Symbol Table Compiler Design

Symbol Table

It is an important data structure used by the compiler. It stores information about various entities such as object, class, variable names, functions name, interfaces, procedure, literals, string etc. 

The purpose of the symbol table is given below: 

  • It stores the name of different entities in the structured form in one place. 
  • It checks the variable has been initialized or not.
  • It is used to determine scope resolution.
  • They are used by the compiler to achieve compile-time efficiency.

Syntax of symbol table:

<symbol name, type attribute>

Example

Suppose a variable store the information about the following variable declaration as follows:

static int marks;

Then, it will store information in this way:

<marks, int, static>

A various phase of the compiler uses the symbol table:

  1. Lexical Analysis– Maintain new entries in the table. 
  • Syntax Analysis– Add the information about the scope, dimension, attribute type, use, etc., in the table.
  • Semantic Analysis– It uses all information present in the table to check semantics by verifying that expression and assignment are semantically correct or not and then update it.
  • Intermediate Code Generation– To check how much and what type of run-time is allocated to help in adding temporary variable information.
  • Code optimization– It uses information for machine-dependent optimization.
  • Code Generation– Generated code by using identifiers available in the symbol table.

Implementation

The implementation of the symbol table can be done in any of the following ways:

  • Linear (sorted or unsorted ) List
  • Hash table
  • Binary search tree (BST)

1. List

  • It uses an array to store the name and associated information.
  • A pointer “Present" is marked at the end of all stored records, and new names are added in the same order as they arrived.
  • To find any name, we will search from the beginning of the list till the present pointer.
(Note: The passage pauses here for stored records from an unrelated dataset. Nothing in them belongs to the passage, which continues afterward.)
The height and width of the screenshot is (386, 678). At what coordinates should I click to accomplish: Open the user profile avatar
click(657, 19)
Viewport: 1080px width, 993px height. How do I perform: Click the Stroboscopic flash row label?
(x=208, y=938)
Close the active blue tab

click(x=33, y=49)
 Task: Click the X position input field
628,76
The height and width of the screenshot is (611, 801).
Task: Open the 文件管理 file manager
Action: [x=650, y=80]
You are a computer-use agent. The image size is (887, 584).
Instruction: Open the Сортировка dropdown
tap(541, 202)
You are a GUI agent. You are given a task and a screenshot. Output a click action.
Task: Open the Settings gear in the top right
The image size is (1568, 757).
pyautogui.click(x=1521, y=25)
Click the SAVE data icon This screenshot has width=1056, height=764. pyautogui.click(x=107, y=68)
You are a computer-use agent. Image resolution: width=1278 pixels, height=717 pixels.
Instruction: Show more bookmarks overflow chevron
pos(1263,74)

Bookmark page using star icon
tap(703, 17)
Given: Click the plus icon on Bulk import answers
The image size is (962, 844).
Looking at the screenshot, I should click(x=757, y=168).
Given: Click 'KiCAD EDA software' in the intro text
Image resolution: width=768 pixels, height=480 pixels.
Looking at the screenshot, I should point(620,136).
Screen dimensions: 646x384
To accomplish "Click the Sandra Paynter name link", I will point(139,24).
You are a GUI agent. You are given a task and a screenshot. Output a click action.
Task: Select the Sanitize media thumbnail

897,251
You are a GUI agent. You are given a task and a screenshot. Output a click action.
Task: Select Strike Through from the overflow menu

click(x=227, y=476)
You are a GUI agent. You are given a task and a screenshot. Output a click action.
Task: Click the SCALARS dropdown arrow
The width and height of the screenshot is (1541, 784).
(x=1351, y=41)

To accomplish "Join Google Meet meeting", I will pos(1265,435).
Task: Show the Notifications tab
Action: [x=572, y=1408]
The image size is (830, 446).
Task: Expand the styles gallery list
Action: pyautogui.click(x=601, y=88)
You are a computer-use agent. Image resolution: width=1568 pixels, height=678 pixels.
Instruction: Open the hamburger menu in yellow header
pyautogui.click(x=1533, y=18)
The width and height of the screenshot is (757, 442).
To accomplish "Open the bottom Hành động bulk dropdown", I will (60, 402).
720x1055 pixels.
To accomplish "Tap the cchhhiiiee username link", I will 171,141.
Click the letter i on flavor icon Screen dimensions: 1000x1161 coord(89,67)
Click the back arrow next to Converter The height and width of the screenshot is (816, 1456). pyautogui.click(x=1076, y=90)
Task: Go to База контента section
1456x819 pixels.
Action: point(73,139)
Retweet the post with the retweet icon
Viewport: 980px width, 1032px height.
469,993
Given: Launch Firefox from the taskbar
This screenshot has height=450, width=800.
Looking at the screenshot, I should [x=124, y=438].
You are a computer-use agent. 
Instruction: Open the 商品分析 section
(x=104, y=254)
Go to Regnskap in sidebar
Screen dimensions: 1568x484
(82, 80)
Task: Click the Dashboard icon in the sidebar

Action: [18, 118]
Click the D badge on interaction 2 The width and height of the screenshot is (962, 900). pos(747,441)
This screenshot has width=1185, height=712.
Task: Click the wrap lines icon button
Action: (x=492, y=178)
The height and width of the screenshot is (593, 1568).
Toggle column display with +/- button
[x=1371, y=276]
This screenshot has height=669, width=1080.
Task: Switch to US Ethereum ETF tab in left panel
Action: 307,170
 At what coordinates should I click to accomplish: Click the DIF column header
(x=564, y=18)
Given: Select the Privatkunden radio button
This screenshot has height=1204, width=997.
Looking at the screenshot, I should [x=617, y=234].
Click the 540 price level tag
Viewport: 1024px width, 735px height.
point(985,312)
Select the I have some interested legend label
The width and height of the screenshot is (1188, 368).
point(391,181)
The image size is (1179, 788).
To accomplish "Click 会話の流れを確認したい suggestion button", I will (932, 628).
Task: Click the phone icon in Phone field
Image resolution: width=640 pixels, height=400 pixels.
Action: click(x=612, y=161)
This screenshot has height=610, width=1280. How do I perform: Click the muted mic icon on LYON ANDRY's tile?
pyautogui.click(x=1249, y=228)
If the match wasn't found in the table, it gave an error message as the use of an undeclared name.
  • If we insert any new name, we must ensure that the name should not already present otherwise, occur an error.
  • Insertion operation is fast, whereas lookup is slow for large tables.
  • It takes less amount of space.

2. Linked List

  • A link field is inserted into every record.
  • A pointer “XYZ" is marked to designate the first name of the symbol table.
  • Insertion operation is fast, whereas lookup is slow for large tables.

3. Hash Table

  • There have to be two tables in the hashing technique– a hash table and a symbol table. 
  • A table with an array of index range 0 to table size-1 is known as a hash table.
  • A hash function can search any name.
  • Insertion operation and lookup operation can be made very fast.

4. Binary Search Tree

  • A binary search tree is also a method to implement a symbol table.
  • Names are created as child nodes of root and obey the binary search tree's property.
  • Insertion operation and lookup operation are O(log2 n) on average.

Symbol Table Operations:

The following are the operations of the symbol table:

Insert()

  • The compiler's analysis phases often use this operation, where tokens are identified and kept in the table.
  • This is used to insert information about the unique name occurring in the source code.
  • It takes the symbol and attributes as an argument and stores the information in a symbol table.

Example:

int b;

should be proceeded by the compiler as:

insert(b, int);

loockup()

This operation is used to discover a name in the symbol table to detect:

  • If any symbol in the table exists.
  • A symbol is declared before being used or not.
  • Name is used in the scope or not.
  • Symbol’s initialization.
  • Check whether the name is declared more than once.

The format of the lookup() function is:

lookup(symbol)

The format may be distinct for different programming languages.